You are blind like us. Your hurt no man designed,
And no man claimed the conquest of your land.
But gropers both through fields of thought confined
We stumble and we do not understand.
You only saw your future bigly planned,
And we, the tapering paths of our own mind,
And in each other’s dearest ways we stand,
And hiss, and hate. And the blind fight the blind.

from “To Germany.”

On October 13th 1915, while the Battle of Loos [Belgium] was raging, a German sniper shot a captain in the Suffolk Regiment in the head and in so doing, ended the life of one of Britain’s most promising young poets.

Like many of his opposite numbers, Sorley had studied abroad, in Germany, and so was no knee-jerk jingoist. But he felt a duty to serve his country. He left behind a single posthumous volume, Marlborough and Other Poems and on the basis of that one slim volume alone, he seems to have been more influenced by Continental literary trends than the other British war poets still toiling in the long shadows cast by the Romantics. Certain of Sorley’s poems seem almost Expressionist in tone, a memento perhaps of his time spent as a student in Germany.

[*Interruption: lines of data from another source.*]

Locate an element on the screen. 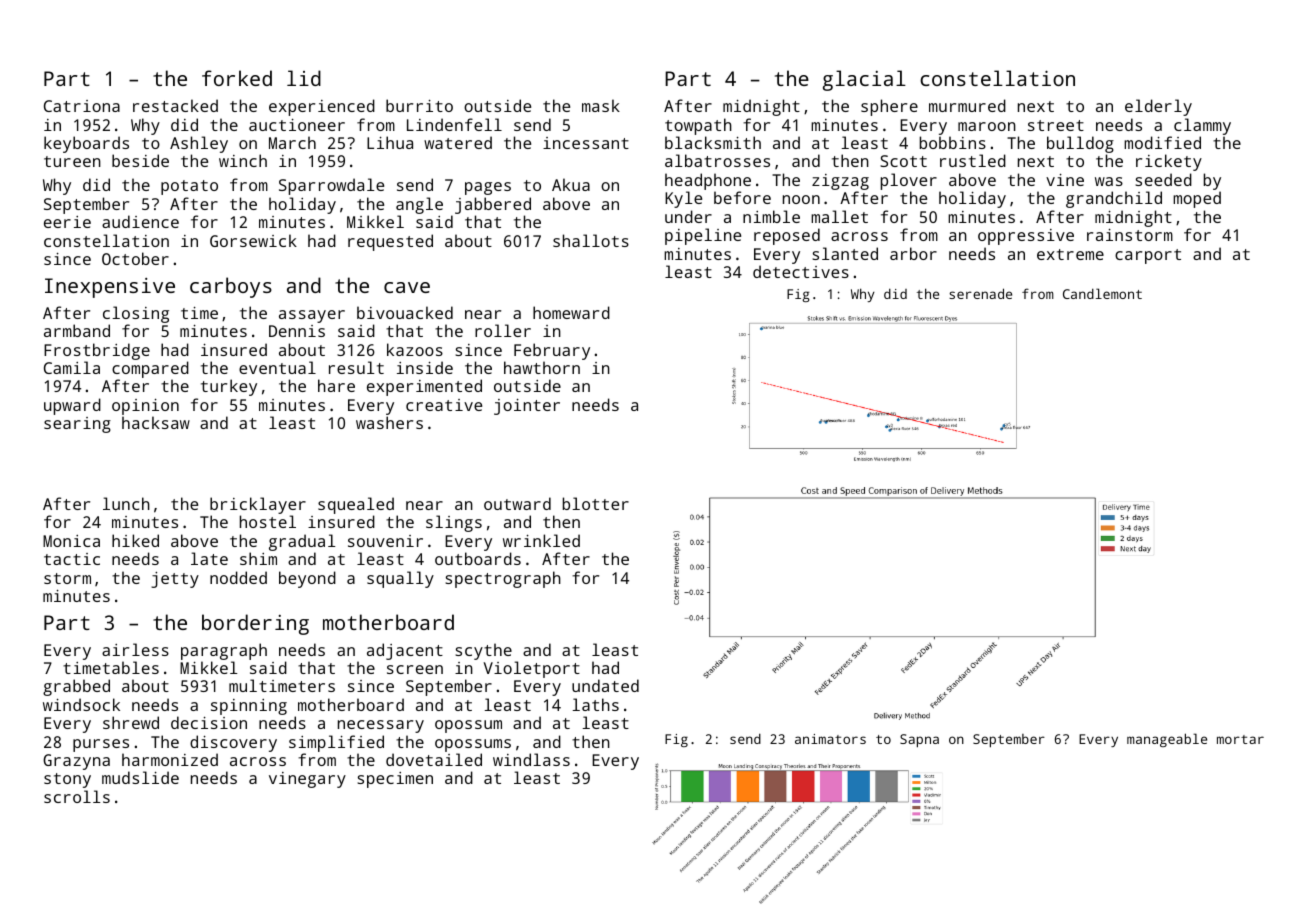 The height and width of the screenshot is (924, 1308). blacksmith is located at coordinates (713, 142).
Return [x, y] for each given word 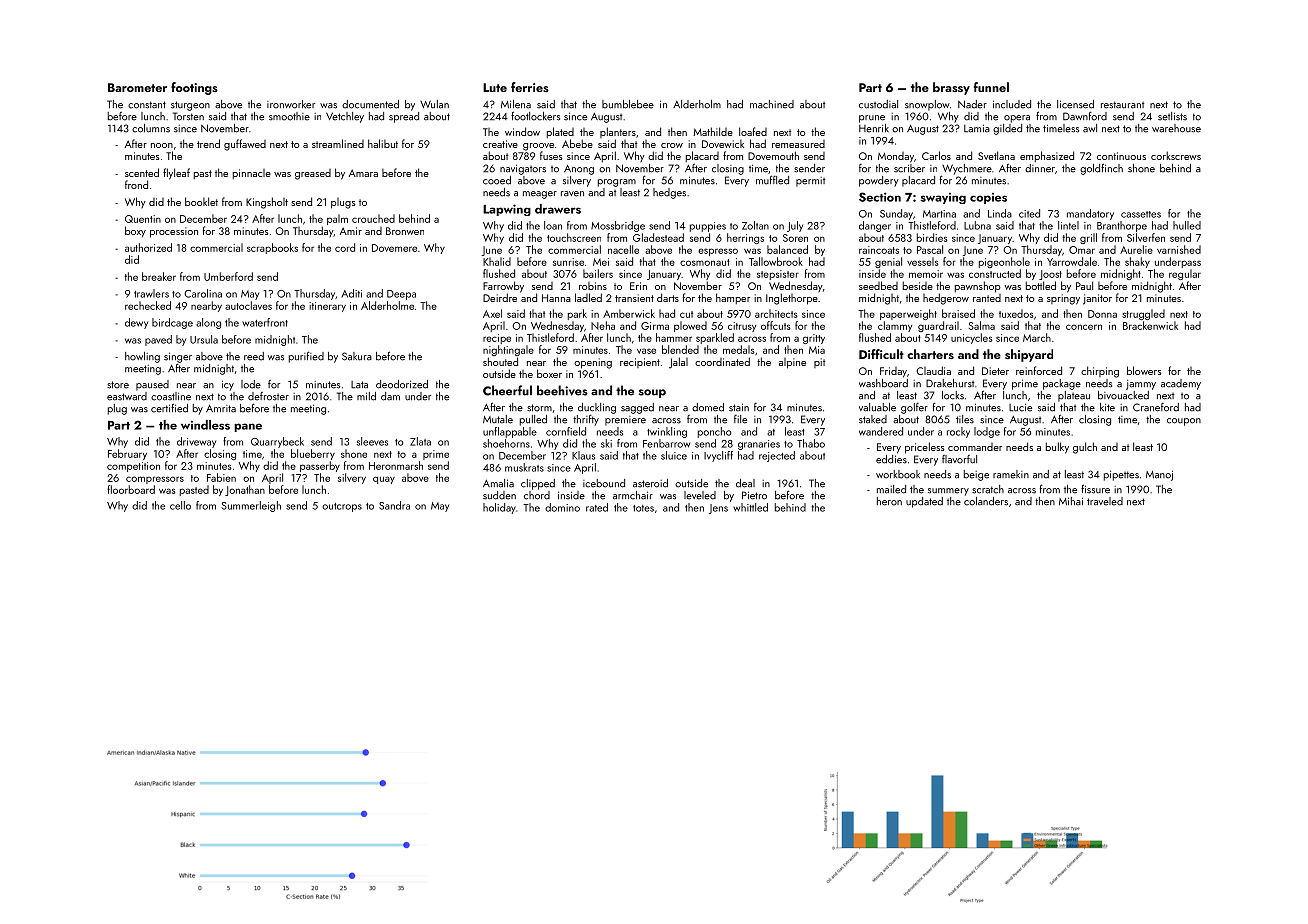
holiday [499, 508]
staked [873, 419]
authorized [148, 247]
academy [1181, 384]
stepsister [778, 275]
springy [1063, 299]
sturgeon [190, 106]
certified [169, 408]
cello [180, 505]
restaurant [1122, 105]
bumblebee [628, 104]
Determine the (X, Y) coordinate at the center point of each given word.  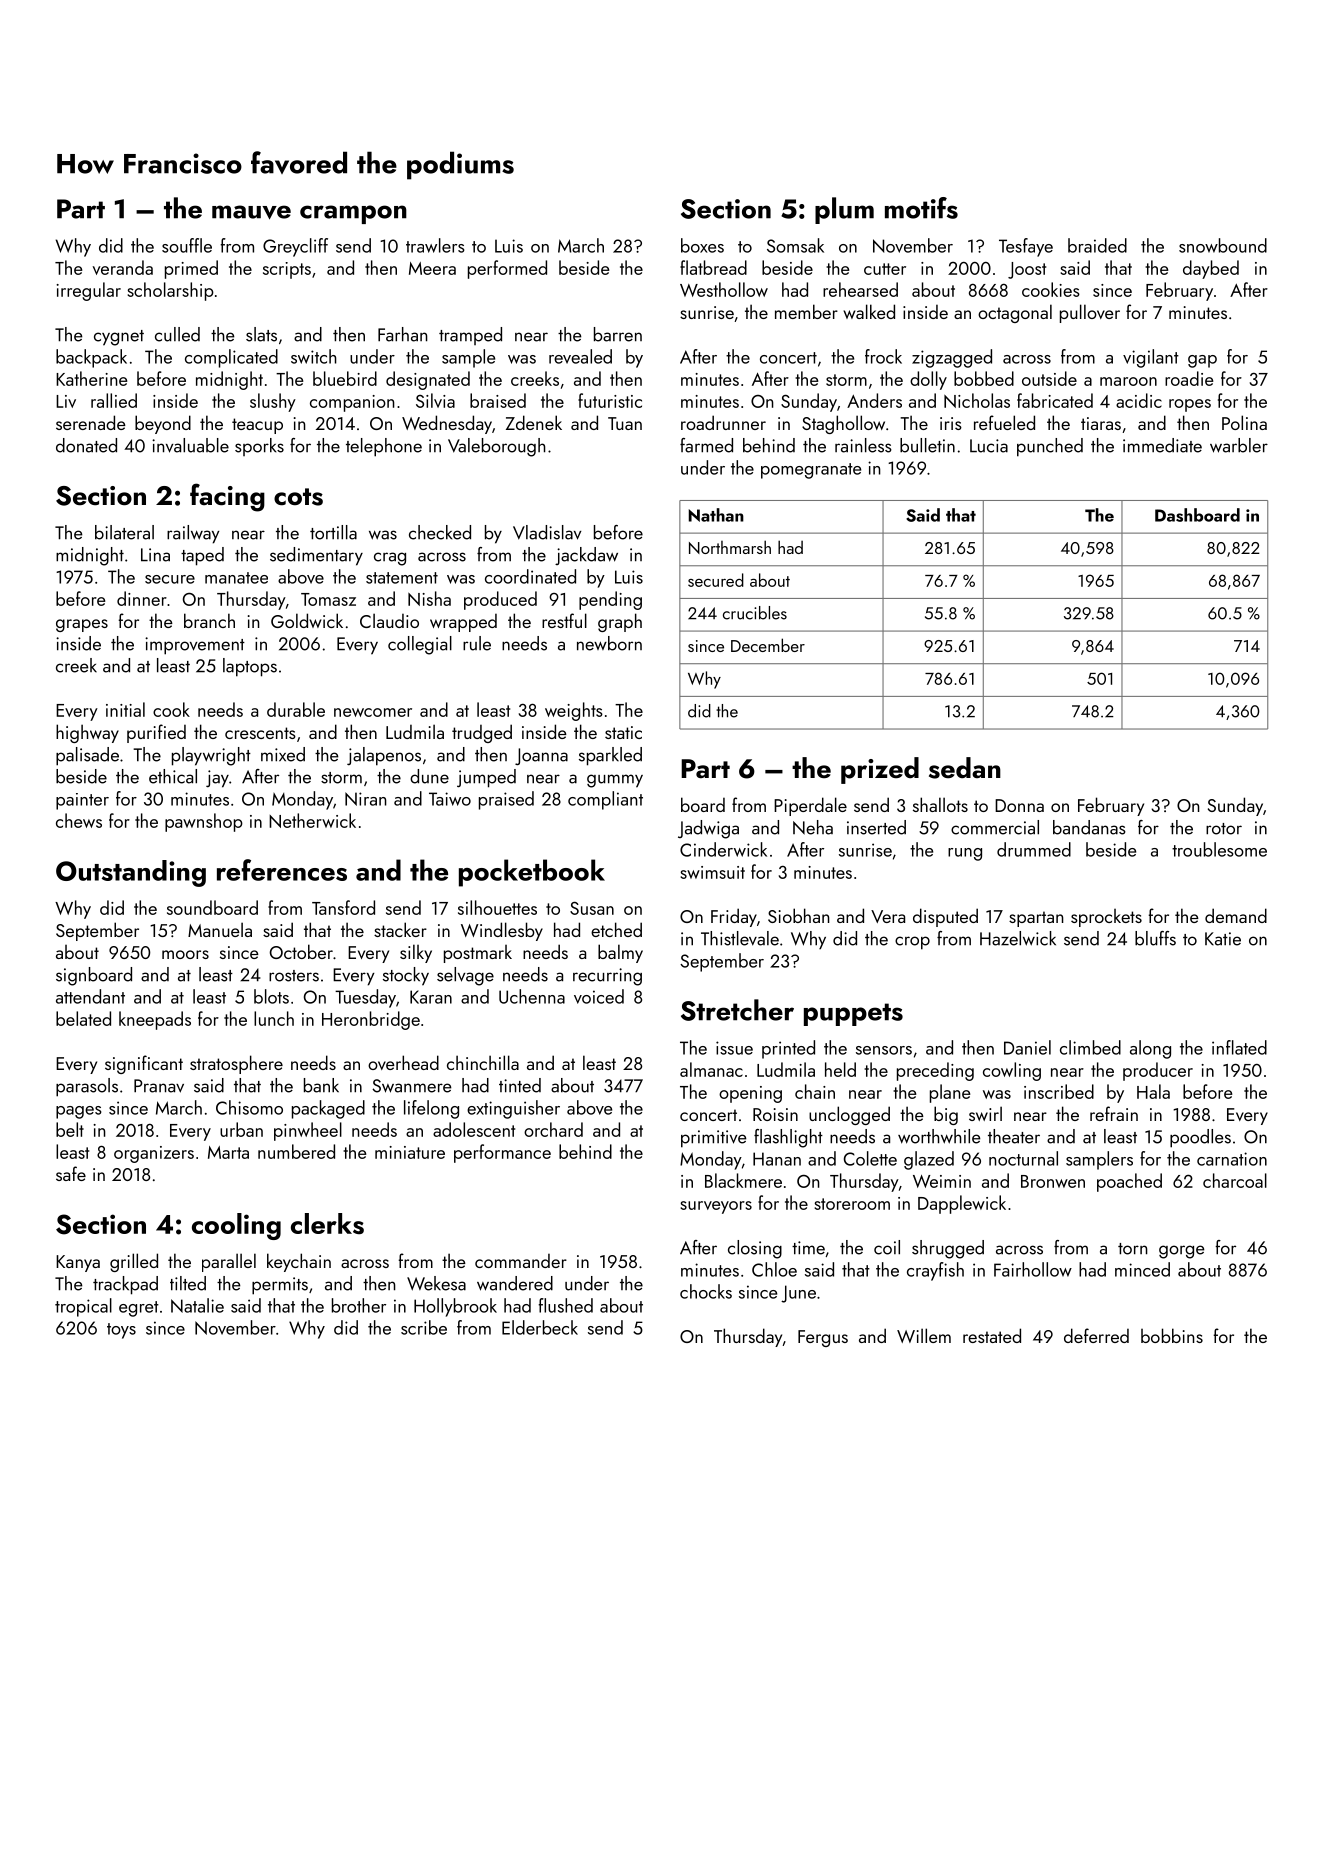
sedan (965, 768)
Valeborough (497, 447)
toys (121, 1331)
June (798, 1294)
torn (1133, 1249)
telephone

Whether Sorley’s expressionism came from literary journals or from the heart, the quality of the poems in his lone volume suggest that England’s loss was great. This was no Rupert Brooke re-cycling past glories. If Sorley’s death was not the great loss in British literature, it should be considered second only to that of Edward Thomas. Twenty years are not a lot of time t make one’s mark, but if such poet/critics as Robert Graves and John Masefield are to be believed, Charles Sorley succeeded brilliantly.